Through the Angelo project, disparate information sources along with a new dynamic knowledge base are now integrated into a single interface. It has received rave reviews from its users in pilot tests and is based on the core methodologies, experiences and tools (LinkLite) of Xerox’s Eureka – a peer-to-peer knowledge sharing solution.
The system offers its users a single interface on their PCs where they can find consistent and up-to-date information in a new knowledge repository of problem-solving tips as well as in various existing intranet databases and legacy mainframe systems. The system also lets operators initiate telephone calls, manage and search e-mail, hold instant chat sessions with supervisors, share applications with colleagues and contribute their own tips.
Data about customers and their accounts, available phone numbers and other administrative information is stored in a mainframe-based legacy system. Information about company products, services, calling rates, etc, is stored on the intranet. The new knowledge repository contains troubleshooting tips as well as shortcuts to content in the other databases. Memos and product, service and administrative updates, normally distributed on paper, are captured in Angelo and made available through LinkLite. It’s a combination of process and technology to capture and share community knowledge as well as structured information.

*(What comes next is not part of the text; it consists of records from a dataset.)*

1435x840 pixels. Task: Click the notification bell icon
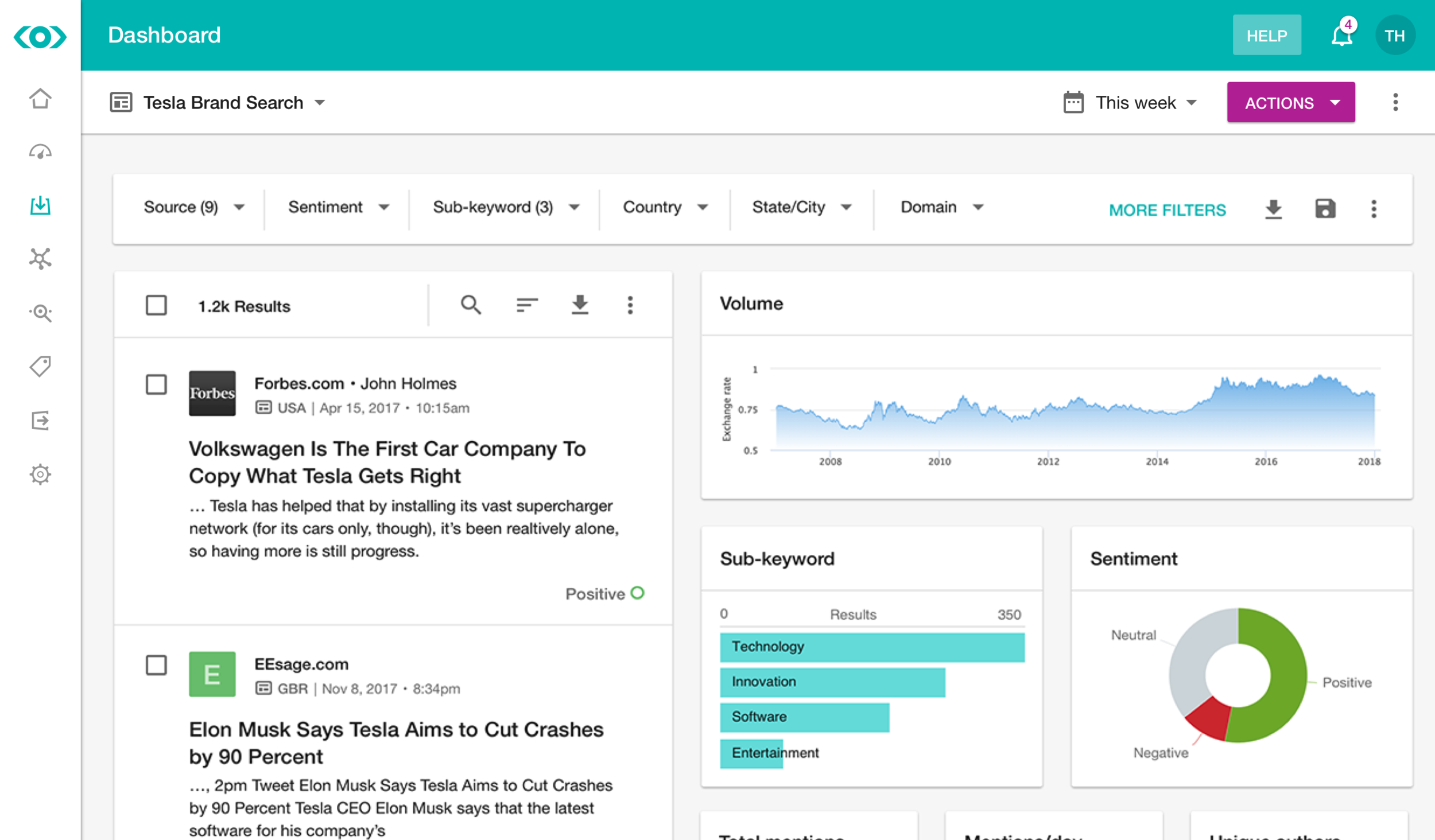[1341, 36]
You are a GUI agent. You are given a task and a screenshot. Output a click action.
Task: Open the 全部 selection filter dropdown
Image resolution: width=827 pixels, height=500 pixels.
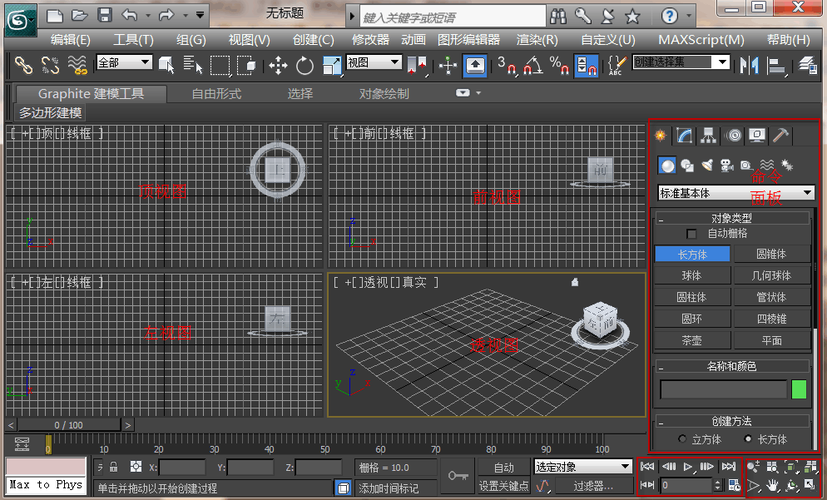[x=124, y=62]
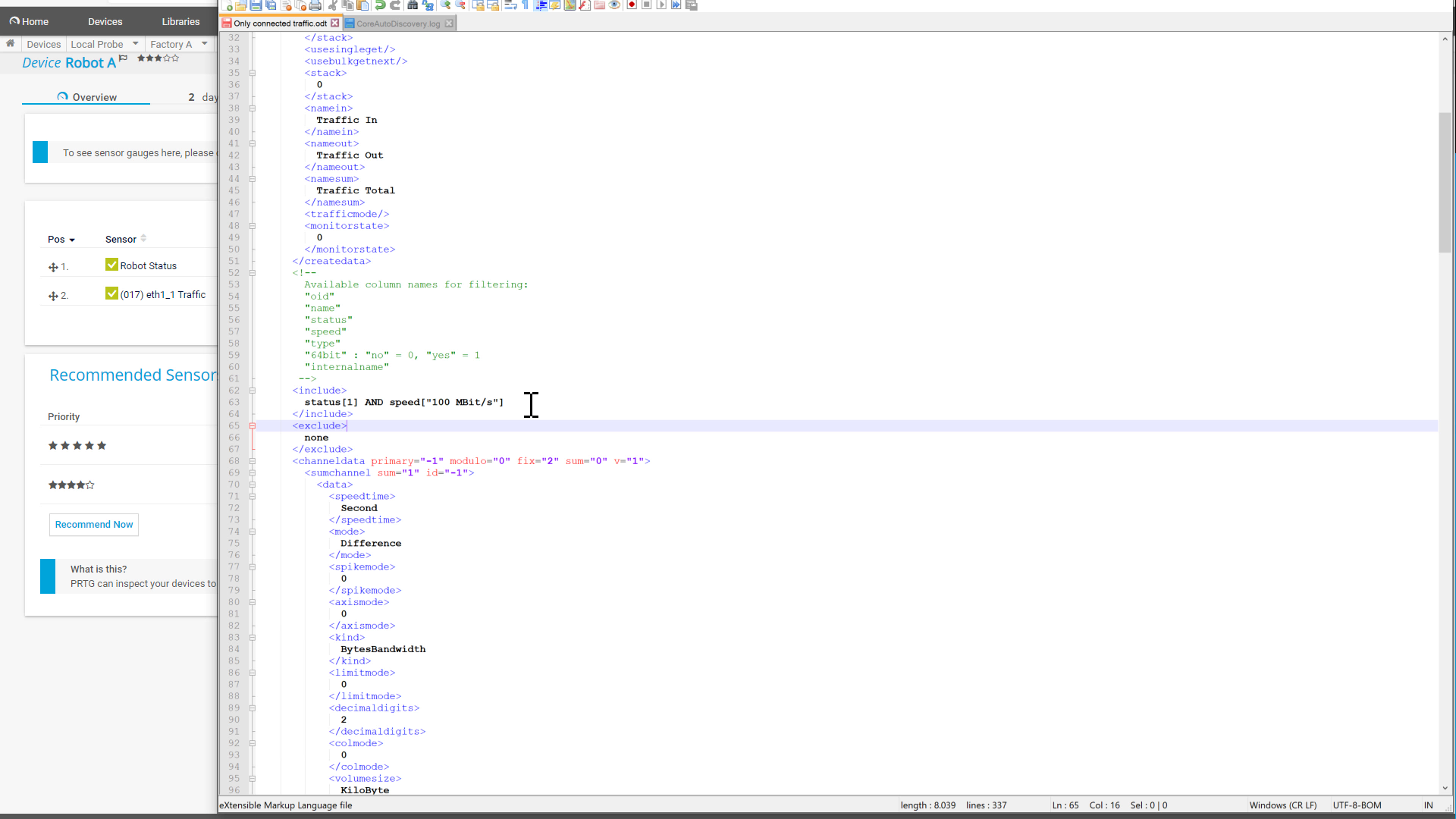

To design the system a research team from PARC, including ergonomists, ethnographers and cognitive psychologists, interviewed call centre operators and observed their work practices. They learnt where operators looked for answers to particular questions, how long it took them to find an answer, when they used electronic or paper sources, and when they called in a supervisor. The work practice observations and interviews served as a basis for the development of new work processes, technologies and incentives for their use. To contribute a new tip, they need only click the button labelled ‘proposing a new tip’. This is sent to a supervisor for validation and is added to the LinkLite database. During the project pilot phase operators contributed over 250 tips alone.
As we have found, the Angelo project discovered that there were two primary incentives for operators’ use of and contribution to the project: the peer recognition that came with attachment of contributors’ names to their validated tips; and the improved problem-solving ability that came with faster access to higher quality, up-to-date information.
Operators like the flexible, single-point access to multiple information sources, the quality and timeliness of the knowledge in LinkLite, the near immediate response to their inquiries (it was more than three times faster than TI’s intranet and legacy systems), and the ease with which they could co-build the tip knowledge base.
In a nutshell
In these four case studies, I have attempted to make the argument that successful content management is as much about getting valuable content in the content base as it is about building the content infrastructure. It is about balancing the social/technical dimension to ensure tight work process integration with the community it serves. It is also about the dynamic formation of community action so that the community members themselves take on an active role in voluntarily building the content.
I believe that by co-building the content base, familiar community language is ensured, relevant content is provided, and high quality knowledge is created through validation procedures and authoring processes that can be trusted. Relevant, timely, trusted content enables successful knowledge sharing. By building content management systems from the community out, with the active participation of the community we have the best chance of getting people to bring the best of themselves to their jobs and to willingly share their most valuable asset – their knowledge.